- [Activity] When you find the line that contains "Task: Choose the Freehand selection tool", restate it and all lines after it exactly, stopping at the end of the material.

- [Dataset entries]
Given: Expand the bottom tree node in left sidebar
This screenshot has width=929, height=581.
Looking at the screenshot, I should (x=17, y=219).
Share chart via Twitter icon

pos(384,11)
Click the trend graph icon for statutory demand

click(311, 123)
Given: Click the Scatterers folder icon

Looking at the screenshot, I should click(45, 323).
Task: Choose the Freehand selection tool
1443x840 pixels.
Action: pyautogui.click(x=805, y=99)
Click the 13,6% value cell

- [Reply]
Task: Choose the Freehand selection tool
1443x840 pixels.
Action: pyautogui.click(x=805, y=99)
Click the 13,6% value cell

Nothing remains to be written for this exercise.